It is made with lemons. And with the certainty that it will be appreciated by anyone who will taste it, rigorously taken out of the refrigerator, after lunch or dinner.

It is a liqueur that is obtained by macerating lemon peels, quite simple when the raw material is good. And it can also be produced at home, to be shared with family and friends. But in order to be called "limoncello", using a name that is now famous and highly sought after in the world, the fundamental and essential condition is that only the Sfusato amalfitano IGP and the Oval di Sorrento IGP are used. Two cultivars that identify with well-defined territories. In fact, the first is characteristic of the Amalfi Coast and the second of the Sorrento Coast and the island of Capri. Therefore, limoncello is a lemon liqueur from Campania, linked to the Coasts and the Blue Island, which contend for paternity and originality.
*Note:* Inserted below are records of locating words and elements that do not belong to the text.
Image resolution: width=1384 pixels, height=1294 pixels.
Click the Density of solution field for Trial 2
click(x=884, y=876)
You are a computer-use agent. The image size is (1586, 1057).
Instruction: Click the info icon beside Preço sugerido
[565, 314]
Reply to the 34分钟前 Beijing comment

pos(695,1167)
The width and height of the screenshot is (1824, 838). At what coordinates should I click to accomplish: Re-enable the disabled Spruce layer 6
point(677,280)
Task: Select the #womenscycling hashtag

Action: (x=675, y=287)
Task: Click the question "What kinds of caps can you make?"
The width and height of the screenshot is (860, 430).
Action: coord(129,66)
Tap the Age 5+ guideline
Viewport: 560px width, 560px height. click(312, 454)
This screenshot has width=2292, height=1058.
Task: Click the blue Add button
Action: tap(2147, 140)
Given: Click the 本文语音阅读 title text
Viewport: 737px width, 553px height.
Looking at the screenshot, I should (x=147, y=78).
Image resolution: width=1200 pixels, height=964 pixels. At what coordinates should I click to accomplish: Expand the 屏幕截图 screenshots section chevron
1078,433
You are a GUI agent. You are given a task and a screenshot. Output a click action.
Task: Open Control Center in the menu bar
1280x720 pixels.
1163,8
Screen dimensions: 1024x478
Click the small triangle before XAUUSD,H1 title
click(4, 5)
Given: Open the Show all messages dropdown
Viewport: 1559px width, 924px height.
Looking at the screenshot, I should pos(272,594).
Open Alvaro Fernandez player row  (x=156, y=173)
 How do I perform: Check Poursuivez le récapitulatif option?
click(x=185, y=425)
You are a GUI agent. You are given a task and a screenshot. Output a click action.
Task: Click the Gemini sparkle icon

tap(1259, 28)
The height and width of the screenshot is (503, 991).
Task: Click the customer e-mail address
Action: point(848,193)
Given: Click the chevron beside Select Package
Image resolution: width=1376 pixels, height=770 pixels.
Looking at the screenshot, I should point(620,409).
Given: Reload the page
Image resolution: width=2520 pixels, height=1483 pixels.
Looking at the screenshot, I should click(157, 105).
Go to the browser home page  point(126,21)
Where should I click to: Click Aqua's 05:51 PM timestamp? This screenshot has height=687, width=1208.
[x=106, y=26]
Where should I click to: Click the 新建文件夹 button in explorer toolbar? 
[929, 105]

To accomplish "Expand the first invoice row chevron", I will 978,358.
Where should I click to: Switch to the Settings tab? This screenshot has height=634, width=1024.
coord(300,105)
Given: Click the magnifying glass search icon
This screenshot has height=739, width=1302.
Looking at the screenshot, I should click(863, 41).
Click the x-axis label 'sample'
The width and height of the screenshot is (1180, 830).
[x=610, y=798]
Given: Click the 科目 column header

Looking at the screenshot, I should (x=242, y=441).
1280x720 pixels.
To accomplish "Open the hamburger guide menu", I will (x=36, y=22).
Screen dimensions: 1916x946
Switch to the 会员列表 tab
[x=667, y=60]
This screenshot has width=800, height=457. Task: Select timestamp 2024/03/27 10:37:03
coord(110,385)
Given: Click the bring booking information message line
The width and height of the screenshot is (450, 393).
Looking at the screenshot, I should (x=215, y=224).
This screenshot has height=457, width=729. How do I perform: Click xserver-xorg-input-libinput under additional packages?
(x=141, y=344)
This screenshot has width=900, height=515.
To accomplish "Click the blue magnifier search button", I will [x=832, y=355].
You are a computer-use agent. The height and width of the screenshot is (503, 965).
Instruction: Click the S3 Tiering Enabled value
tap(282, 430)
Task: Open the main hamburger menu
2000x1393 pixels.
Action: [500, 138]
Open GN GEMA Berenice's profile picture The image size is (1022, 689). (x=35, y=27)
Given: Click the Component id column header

The recent, recognized and official history of limoncello began in Capri at the beginning of the twentieth century. In the kitchen of Maria Antonietta Farace, who made a liqueur with lemons from her citrus grove for the guests of her boarding house. Marie Antoinette's recipe, kept and handed down in the family, was to be taken up a few decades later by her son, owner of a restaurant, which became renowned for its excellent lemon liqueur. A fame also due to the appreciation of the writer Axel Munthe, near whose villa the restaurant was located, and of the other intellectuals and personalities who frequented the island in those years. Subsequently, Massimo Canale, the lady's nephew, started an artisanal production of limoncello and registered the brand in 1988. And it was precisely in the 1980s that liqueur, increasingly widespread, obtained worldwide recognition thanks to a lucky joke by the actor Danny De Vito, who also launched it in the USA.

On the other side of the sea, also in the Sorrento Peninsula, with so many excellent lemons available, a homemade liqueur was obtained, which was used to serve guests as early as the beginning of the last century. Moreover, in reconstructing the history of limoncello legends and tales overlap, which in some cases are lost in myth, as is the "rule" especially in the coastal areas of Campania. Among the various versions, the one that traces limoncello back to the use made of it by farmers and fishermen when the Barbary pirates raged. Clear reference to the historical fact that the cultivation of lemons arrived in Italy with the Arabs and that Campania was among the first areas of diffusion of the precious citrus capable of defeating scurvy. Precisely this property, discovered by Amalfi sailors who traded with the East and with the Arabs, prompted them to plant lemons on the cliffs of the coast, to embark them on their ships, where it became mandatory to always have a supply, and also to supply other crews. as news of the effect of vitamin C against scurvy spread.

Subsequently, the word "limoncello" began to be used in the fourteenth century in Sorrento in reference to a lemon drink. And the first written mention dates back to 1590 in the Vocabulario de las dos lenguas de Toscana y Castellana by Cristobal Las Casas. In the seventeenth century, the consecration of the Accademia della Crusca, which cited it as a synonym of cedar.

Before limoncello became famous and even fashionable, a liqueur with four citrus fruits was widespread in Naples and its surroundings: lemon, orange, mandarin and silt, an ancient Campanian citrus fruit with a very fragrant greenish peel, of which very few specimens remain in private gardens.